Now that you've created the bucket we need to give it public read access so that any client can load the files in it. You can do this by going to the permissions section inside the bucket.
screenshot of  raw `permissions` endraw  tab
click "Add" in the permissions section and search for and select "allUsers" in the search bar for "principal". In the role search bar search for "Storage Object Viewer" and select it.
Congrats! you've made all the objects in the bucket open to public, make sure there's nothing private in there.

Now you have a bucket that you can upload files to and share the public link to the file, but that url will be an ugly storage.googleapis.com url. Now let's make it so you can share your files with your own custom domain.

Setting up the Custom Domain

To make a custom domain work we'll need to set up an HTTP(s) load balancer in GCP. To get started navigate to the load balancing page in the GCP console and create a load balancer with button at the top.
screenshot of load balancer create button
Select "Start Configuration" on the HTTP(S) load balancer, which is the first option on the left. Keep the defaults selected on the first page.
Now you should be on a page that looks like this.
screen of "new HTTP(S) load balancer" page
On the "Frontend Configuration" tab give any name you'd like and change the protocol to "HTTPS (Includes HTTP/2)" and for "IP address" change it from "Ephemeral" to "Create IP Adress". Creating the IP address is easy, all you have to do is give it a name and Google with reserve a public static IP for you. Then click on the "Certificate" box and select "Create a new Certificate". In the modal, give the certificate a name and select "Create a google-managed certificate". In the "domains" box enter the domain you're planning to use with this with the subdomain included. Now certificate is being provisioned, this may take up to 24 hours but I found it took 30 minutes to 2 hours. Finally check the box for "Enable HTTP to HTTPS redirect"
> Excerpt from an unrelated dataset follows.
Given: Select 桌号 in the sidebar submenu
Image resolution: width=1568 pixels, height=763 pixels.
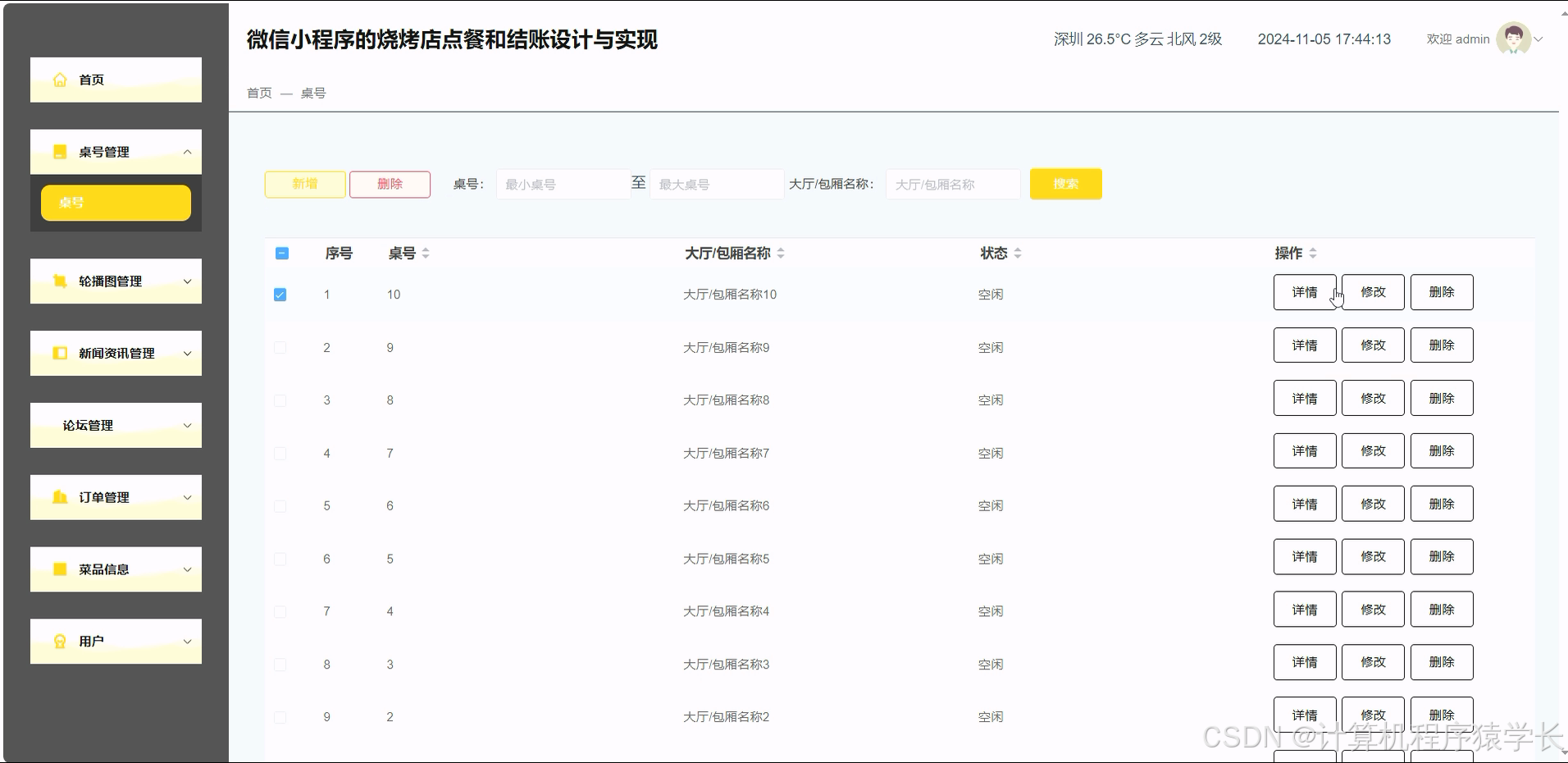Looking at the screenshot, I should (115, 202).
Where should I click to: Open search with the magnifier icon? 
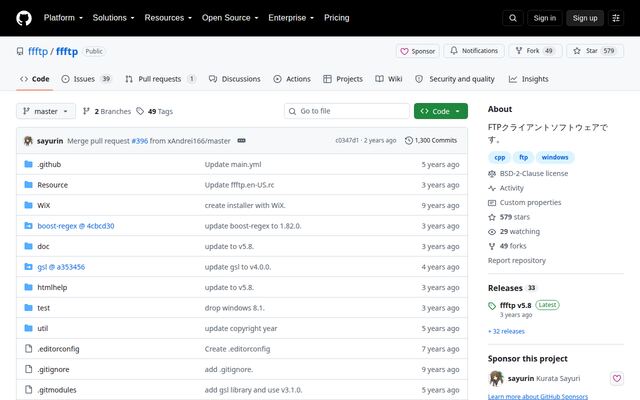pos(513,18)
We're done with the Frontend tab, so navigate to the "Backend configuration" tab, click on "Backend Services & Backend Buckets", and select "Create a Backend Bucket". In the Modal give the backend bucket a name, it can be the same as your cloud storage bucket if you want, but it doesn't have to be globally unique. Then select "BROWSE" for cloud storage bucket and select the bucket you created previously. To make this file host even more powerful, check the box for "Enable Cloud CDN" and click "Create".

In the "Routing Rules" tab click the "Add Host And Path Rule" button. In the host box enter your domain name with the subdomain you'r planning to use, in the path box enter "/*" to select all paths, and the backend bucket should be automatically selected as the backend.

Now We're done in the GCP console, all that is left is to setup DNS for your domain. For that copy the IP address Google reserved for you earlier and add an "A" record in your DNS settings with the subdomain as the host and IP address.

Now you just have to wait for the SSL certificate to finish provisioning, which as I said before will hopefully take 30 minutes to 2 hours.

Congrats! you now have a file sharing server with a custom domain. To bring it all home take a look at the url for all the images in this tutorial and you'll see that I'm sharing them from cdn.davidsnyder.tech, which is my personal File Host.